Most natural gas exploration and production companies sell on the spot market — where trades are made daily — or through long-term contracts. Cost-of-service companies like Wexpro are different. They are regulated, in Wexpro’s case by officials in Wyoming and Utah. And the bargain essentially comes down to this: If it is cheaper to drill gas and provide it to Questar, Wexpro drills. If it’s cheaper for Questar to buy gas elsewhere, Questar buys gas elsewhere.
The utility gets a guaranteed return on investment, up to 20 percent on drilling costs and 8 percent on the cost of acquiring properties. Consumers get a steady supply of cheap gas. If Wexpro makes too much money, Questar is required to send it back to customers.
One of the big questions financial analysts had when Dominion executives announced the Questar acquisition last month was what they were going to do with Wexpro. It’s not an immaterial question for Wyomingites, either. More than 140 people worked for Wexpro as of the end of 2015.
Dominion Chairman and CEO Thomas F. Farrell responded like this: “We’re not going to be going off into the (exploration and production) business.
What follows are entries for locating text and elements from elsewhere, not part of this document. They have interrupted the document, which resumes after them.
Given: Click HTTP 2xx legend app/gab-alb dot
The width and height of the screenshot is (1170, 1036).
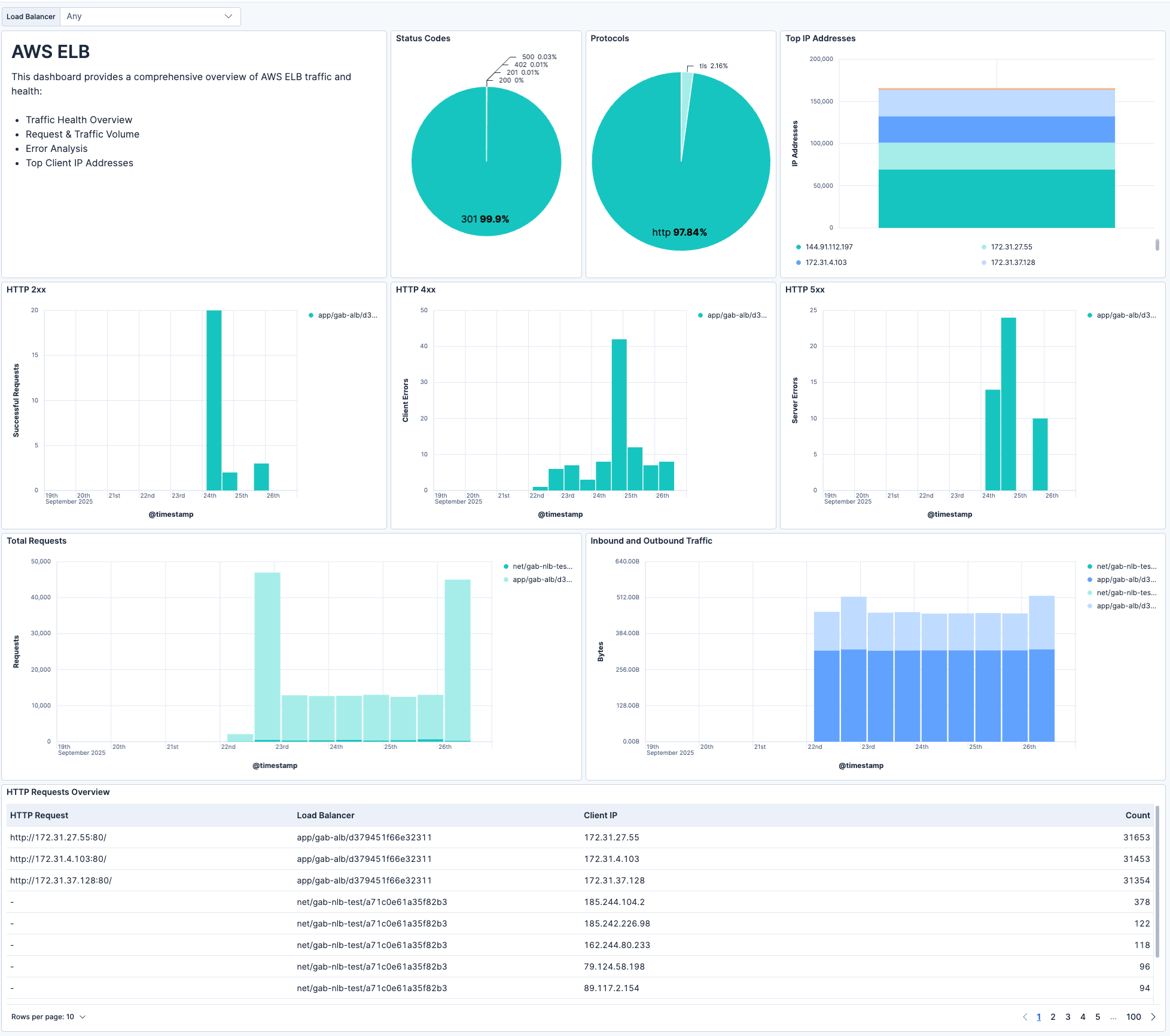Looking at the screenshot, I should click(x=311, y=315).

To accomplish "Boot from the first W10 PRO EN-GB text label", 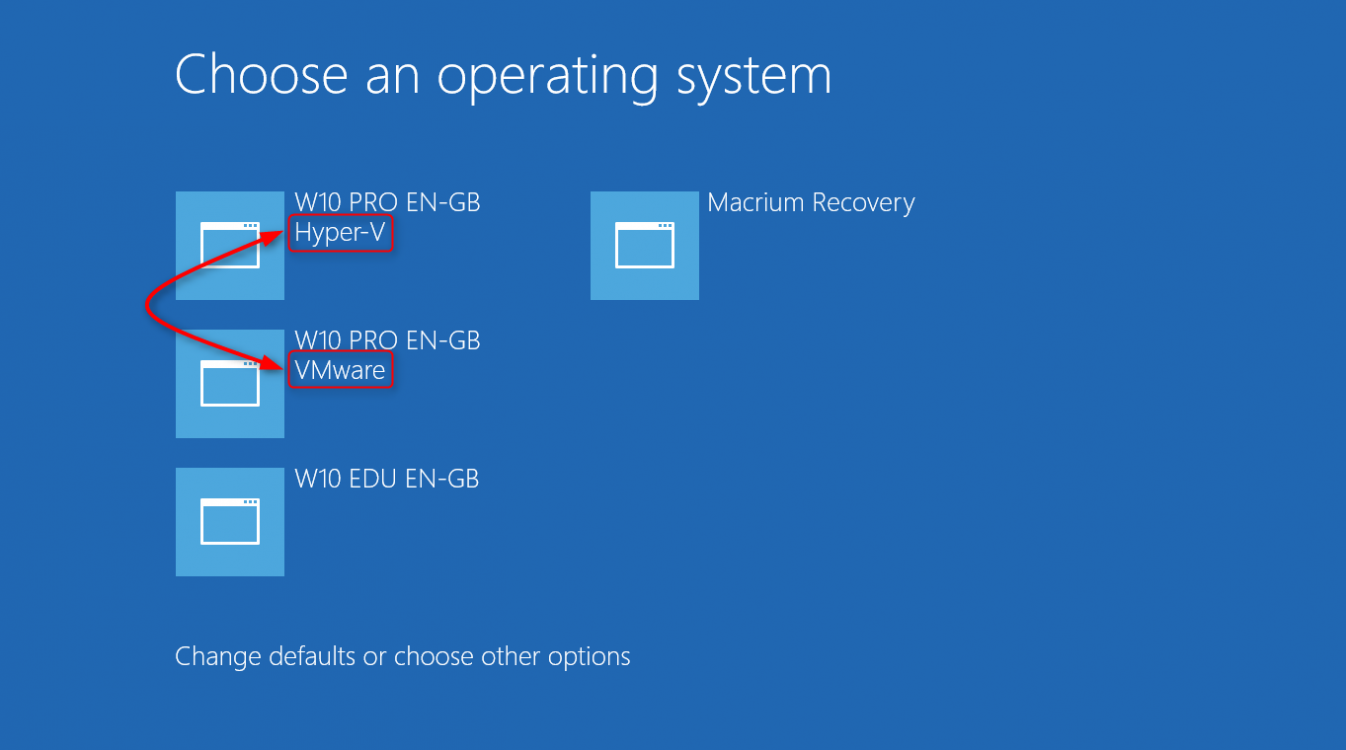I will 387,203.
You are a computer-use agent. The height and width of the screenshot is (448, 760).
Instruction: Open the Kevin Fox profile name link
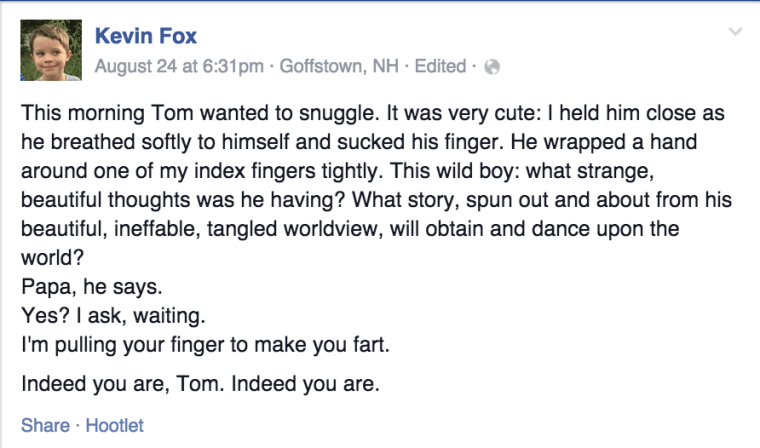point(145,37)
We’ll maintain – it’s our view the Wexpro business needs to be maintained for the benefit of the customers of Questar.”
But that’s only half the story. The Black Hills Corp. proposal for a similar arrangement may not offer the same benefit to ratepayers, said Bryce Freeman, administrator of the Office of Consumer Advocate.
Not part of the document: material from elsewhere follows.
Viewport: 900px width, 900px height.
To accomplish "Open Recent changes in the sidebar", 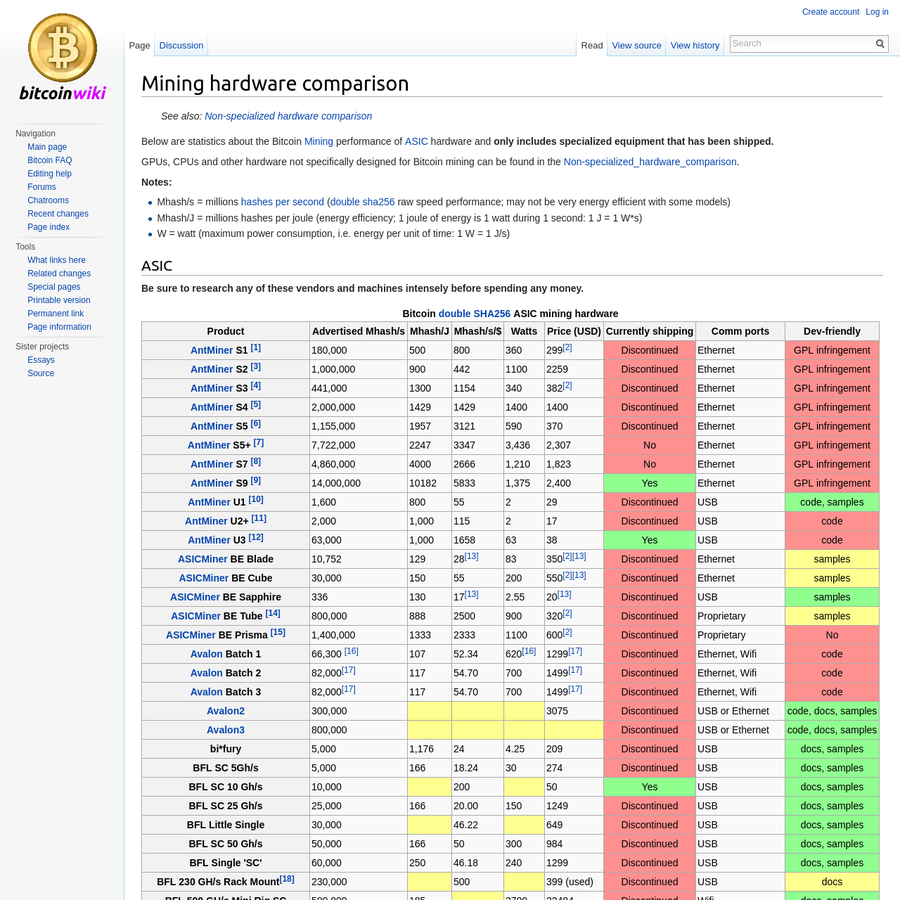I will click(58, 214).
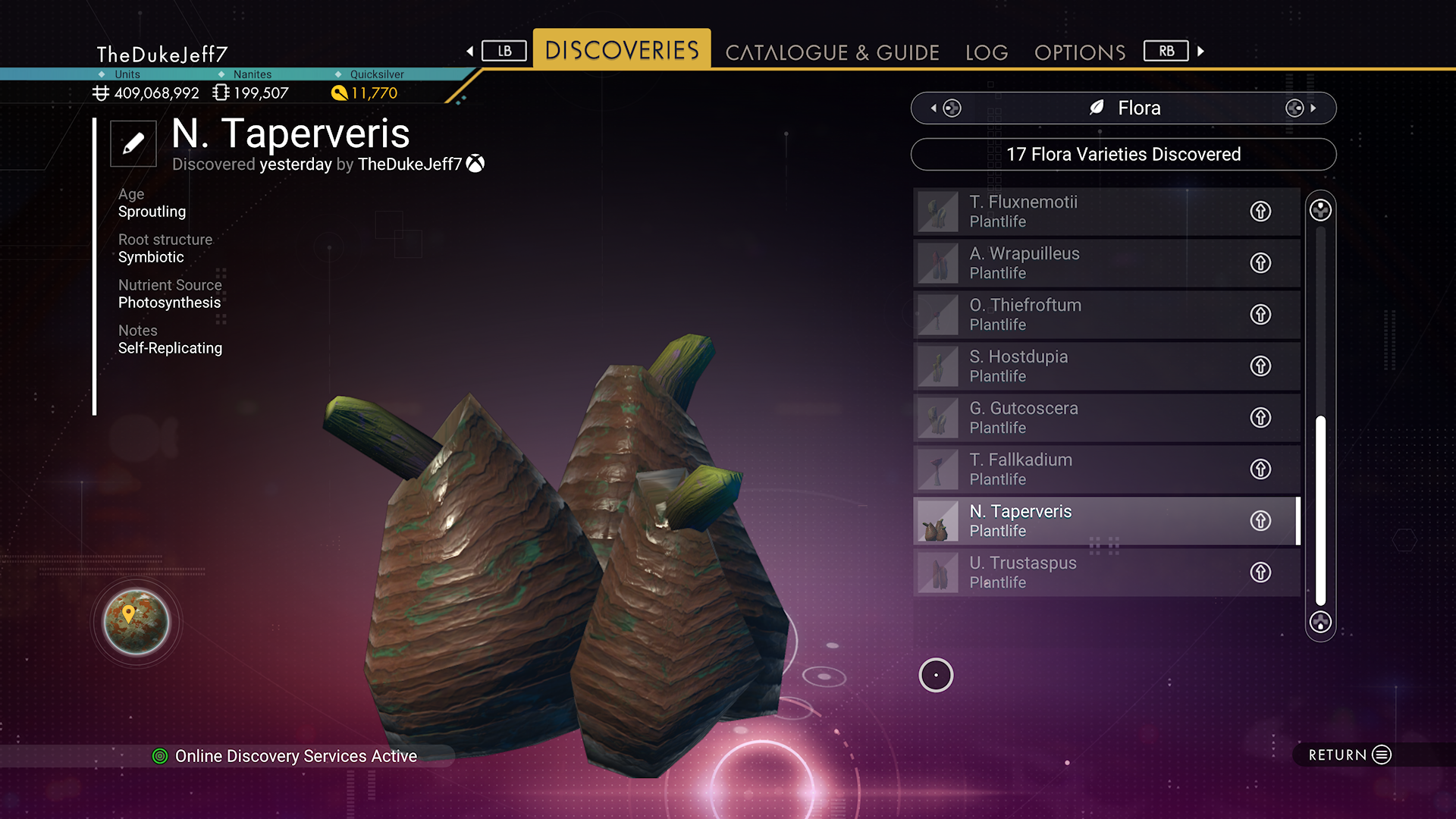Click the pencil rename icon
This screenshot has width=1456, height=819.
[x=133, y=143]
Questar’s agreement requires the company to buy gas when it’s cheaper to do so. Black Hills’ proposal is more akin to an accelerated drilling strategy, he said, one that would secure a locked-in rate of return for the Rapid City-based utility’s currently unregulated oil and gas subsidiary, Black Hills Exploration and Production.
Put differently, Black Hills Exploration and Production is now subject to a natural gas market experiencing its lowest prices in 17 years. The utility would rather get a regulated rate of return. At least, that is how Freeman sees it.
“They have labeled this thing a hedging program,” he said. “But a true hedging program would be to leave the gas in the ground until it’s more expensive to buy it on the market.”
Black Hills, naturally, sees things differently. Their argument boils down to this: Natural gas prices are low, which means the company can now lock in future reserves for cheap.
Estimates submitted by the company to state regulators predict natural gas prices will rise from $3.54 per million British Thermal Unit this year to as much as $10.43 in 2035. By comparison, natural gas futures were trading at $1.69 on the New York Stock Exchange Friday.
“Black Hills continues to support its proposed program to provide long-term stability for natural gas costs for its customers,” Sharon Fain, a spokeswoman for the utility, wrote in an email to the Star-Tribune.
Black Hills’ 2015 financial filing provides further details. It notes the company is assessing its operations in Colorado’s Piceance Basin, which accounts for 50 percent of its oil and gas reserves, for inclusion in a cost-of-service program. Roughly 25 percent of the utility’s reserves are based in Wyoming’s Powder River Basin.